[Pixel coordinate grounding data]
########
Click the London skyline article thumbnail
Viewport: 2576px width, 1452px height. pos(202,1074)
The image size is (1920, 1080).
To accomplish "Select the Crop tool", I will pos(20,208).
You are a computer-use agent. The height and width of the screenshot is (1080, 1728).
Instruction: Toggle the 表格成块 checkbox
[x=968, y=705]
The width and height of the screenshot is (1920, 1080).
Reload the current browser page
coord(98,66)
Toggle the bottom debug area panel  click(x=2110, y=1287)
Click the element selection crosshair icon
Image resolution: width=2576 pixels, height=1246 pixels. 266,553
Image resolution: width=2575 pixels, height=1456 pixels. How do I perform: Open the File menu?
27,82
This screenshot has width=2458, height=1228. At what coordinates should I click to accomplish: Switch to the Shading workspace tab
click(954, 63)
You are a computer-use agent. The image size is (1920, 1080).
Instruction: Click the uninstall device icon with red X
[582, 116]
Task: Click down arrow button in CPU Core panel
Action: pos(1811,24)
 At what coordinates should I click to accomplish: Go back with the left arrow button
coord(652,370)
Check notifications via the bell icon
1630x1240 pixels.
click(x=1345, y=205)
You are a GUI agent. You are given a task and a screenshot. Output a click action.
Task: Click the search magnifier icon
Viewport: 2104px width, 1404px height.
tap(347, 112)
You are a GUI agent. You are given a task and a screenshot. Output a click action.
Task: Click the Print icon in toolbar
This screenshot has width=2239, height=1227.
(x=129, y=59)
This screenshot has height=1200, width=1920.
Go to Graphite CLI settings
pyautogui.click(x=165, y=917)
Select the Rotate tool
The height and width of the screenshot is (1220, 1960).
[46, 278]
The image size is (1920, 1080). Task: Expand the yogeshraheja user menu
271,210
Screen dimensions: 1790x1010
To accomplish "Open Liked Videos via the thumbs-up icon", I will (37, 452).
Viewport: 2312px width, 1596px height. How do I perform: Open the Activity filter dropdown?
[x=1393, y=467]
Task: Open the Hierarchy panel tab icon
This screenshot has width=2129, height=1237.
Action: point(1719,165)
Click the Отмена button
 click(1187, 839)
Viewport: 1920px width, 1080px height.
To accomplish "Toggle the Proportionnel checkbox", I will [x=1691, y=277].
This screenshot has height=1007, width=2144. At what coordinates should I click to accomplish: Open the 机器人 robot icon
########
#### Exercise brief
Out of the data above, give again only the lines starting at the one holding "Go to Graphite CLI settings" and ending at the one holding "Screen dimensions: 1790x1010", unchanged.

#### Exercise answer
Go to Graphite CLI settings
pyautogui.click(x=165, y=917)
Select the Rotate tool
The height and width of the screenshot is (1220, 1960).
[46, 278]
The image size is (1920, 1080). Task: Expand the yogeshraheja user menu
271,210
Screen dimensions: 1790x1010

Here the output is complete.